Ontroerende 'Poolse Bruid'
van Karim Traïdia
De Groningse boer, hij zegt niet veel. Hij kijkt naar het graan, hoe het
groeit. Hij haalt de oogst binnen, hij ploegt, hij zaait en dan is er weer
een jaar voorbij. Zo is het leven, en het leven zal niet anders zijn. Totdat
hij op zijn erf een vrouw vindt. Mishandeld is ze, en ze spreekt geen Nederlands.
Hij tilt haar binnen en zij verandert zijn bestaan volkomen.
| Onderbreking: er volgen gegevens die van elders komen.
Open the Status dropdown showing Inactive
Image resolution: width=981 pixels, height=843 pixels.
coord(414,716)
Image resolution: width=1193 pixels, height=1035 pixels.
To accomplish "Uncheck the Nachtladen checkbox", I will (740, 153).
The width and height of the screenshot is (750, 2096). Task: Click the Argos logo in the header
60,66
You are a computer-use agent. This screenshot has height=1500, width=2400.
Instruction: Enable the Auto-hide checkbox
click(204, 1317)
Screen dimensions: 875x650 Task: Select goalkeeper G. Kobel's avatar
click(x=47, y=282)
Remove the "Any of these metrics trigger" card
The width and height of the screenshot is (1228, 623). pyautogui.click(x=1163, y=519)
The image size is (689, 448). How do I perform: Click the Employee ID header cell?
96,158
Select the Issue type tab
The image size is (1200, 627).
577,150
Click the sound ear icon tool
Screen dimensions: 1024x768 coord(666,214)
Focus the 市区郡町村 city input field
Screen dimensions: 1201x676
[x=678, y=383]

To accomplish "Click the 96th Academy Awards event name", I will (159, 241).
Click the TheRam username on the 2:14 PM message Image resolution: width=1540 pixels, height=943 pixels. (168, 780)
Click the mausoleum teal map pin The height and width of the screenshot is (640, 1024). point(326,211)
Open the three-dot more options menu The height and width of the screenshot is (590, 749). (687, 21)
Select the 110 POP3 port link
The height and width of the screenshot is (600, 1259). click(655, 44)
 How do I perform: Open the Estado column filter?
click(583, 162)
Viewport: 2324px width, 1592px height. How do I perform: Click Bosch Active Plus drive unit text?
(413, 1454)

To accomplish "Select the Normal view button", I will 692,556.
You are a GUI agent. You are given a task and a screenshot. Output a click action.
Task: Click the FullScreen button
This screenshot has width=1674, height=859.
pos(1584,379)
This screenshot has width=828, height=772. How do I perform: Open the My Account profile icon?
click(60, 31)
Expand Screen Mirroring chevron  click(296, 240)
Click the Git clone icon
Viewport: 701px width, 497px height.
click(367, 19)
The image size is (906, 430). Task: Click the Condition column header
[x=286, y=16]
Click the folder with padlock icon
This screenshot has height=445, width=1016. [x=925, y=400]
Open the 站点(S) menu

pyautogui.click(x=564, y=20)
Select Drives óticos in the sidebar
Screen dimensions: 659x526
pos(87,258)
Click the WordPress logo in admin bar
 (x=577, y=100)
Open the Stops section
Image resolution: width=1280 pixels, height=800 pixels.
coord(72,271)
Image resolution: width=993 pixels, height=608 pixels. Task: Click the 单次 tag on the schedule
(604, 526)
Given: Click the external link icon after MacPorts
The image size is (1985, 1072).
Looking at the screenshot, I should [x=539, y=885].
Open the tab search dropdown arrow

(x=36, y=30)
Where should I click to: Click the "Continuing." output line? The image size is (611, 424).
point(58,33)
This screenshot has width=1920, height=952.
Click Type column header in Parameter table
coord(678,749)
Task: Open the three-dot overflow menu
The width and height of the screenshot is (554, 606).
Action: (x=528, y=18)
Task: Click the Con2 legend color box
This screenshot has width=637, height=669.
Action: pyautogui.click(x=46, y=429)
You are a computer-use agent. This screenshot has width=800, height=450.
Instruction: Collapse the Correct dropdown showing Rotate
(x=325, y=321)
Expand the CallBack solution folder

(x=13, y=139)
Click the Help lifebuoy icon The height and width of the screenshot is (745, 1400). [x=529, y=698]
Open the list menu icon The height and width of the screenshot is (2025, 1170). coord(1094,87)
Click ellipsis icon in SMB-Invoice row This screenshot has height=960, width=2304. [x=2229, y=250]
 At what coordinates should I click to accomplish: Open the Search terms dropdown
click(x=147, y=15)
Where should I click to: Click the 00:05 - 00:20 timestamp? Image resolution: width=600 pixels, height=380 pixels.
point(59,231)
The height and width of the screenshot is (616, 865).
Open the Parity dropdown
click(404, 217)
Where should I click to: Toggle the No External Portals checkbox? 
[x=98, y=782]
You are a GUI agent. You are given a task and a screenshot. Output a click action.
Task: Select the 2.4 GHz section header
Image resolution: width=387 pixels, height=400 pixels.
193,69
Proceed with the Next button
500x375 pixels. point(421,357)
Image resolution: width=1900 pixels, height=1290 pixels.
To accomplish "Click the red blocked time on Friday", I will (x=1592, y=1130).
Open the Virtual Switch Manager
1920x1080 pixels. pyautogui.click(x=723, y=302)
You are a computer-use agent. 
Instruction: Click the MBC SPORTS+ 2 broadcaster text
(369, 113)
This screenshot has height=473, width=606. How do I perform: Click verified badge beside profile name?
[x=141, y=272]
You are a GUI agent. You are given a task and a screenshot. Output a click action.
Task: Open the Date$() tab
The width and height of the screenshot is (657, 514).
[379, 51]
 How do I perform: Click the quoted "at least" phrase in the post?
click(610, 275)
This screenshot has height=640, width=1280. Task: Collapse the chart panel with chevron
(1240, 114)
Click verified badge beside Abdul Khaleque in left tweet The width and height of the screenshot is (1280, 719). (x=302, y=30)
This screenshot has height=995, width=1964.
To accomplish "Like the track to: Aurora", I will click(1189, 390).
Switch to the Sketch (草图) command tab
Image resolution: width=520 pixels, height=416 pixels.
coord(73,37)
'De Poolse Bruid' van Karim Traïdia is een romantische speelfilm over die liefdesgeschiedenis. De dialoogzinnen
die er in deze rolprent worden gesproken, zijn wellicht op twee handen te
tellen, maar dat wil niet zeggen dat er geen verhaal is. Zonder al te veel
woorden, leren we de twee personages kennen en hun problemen. De eenzaamheid
van de boer bijvoorbeeld. En het feit dat de vrouw een kind in Polen heeft
en hier in Nederland noodgedwongen in de prostitutie werkzaam was, waaruit
ze is weggevlucht met alle gevaren van dien.
Traïdia filmt dat met een langzame pas. Hij laat zijn figuren zien, terwijl ze
denken en werken, terwijl ze elkaar bekijken. Maar we kennen hun gedachten
toch wel, omdat ze universeel zijn. Op die manier is het zwijgen ook vertellen
geworden, en wordt 'De Poolse Bruid' tot een haast impressionistische film.
In deze tweede productie uit de serie van vier die het jonge productiebedrijf
Motel Films voor weinig geld aan het maken is (de eerste was 'De Trip van Teetje') valt opnieuw op hoe ingetogen en rechtlijnig de jongste generatie cineasten
weet te vertellen. Er is ook nu weer geen enkele pretentie, er is respect
voor het publiek en respect voor emotie. Juist daardoor weet Traidia van
'De Poolse Bruid' een ontroerende film te maken, die terecht de Publieksprijs
kreeg op het Filmfestival van Rotterdam.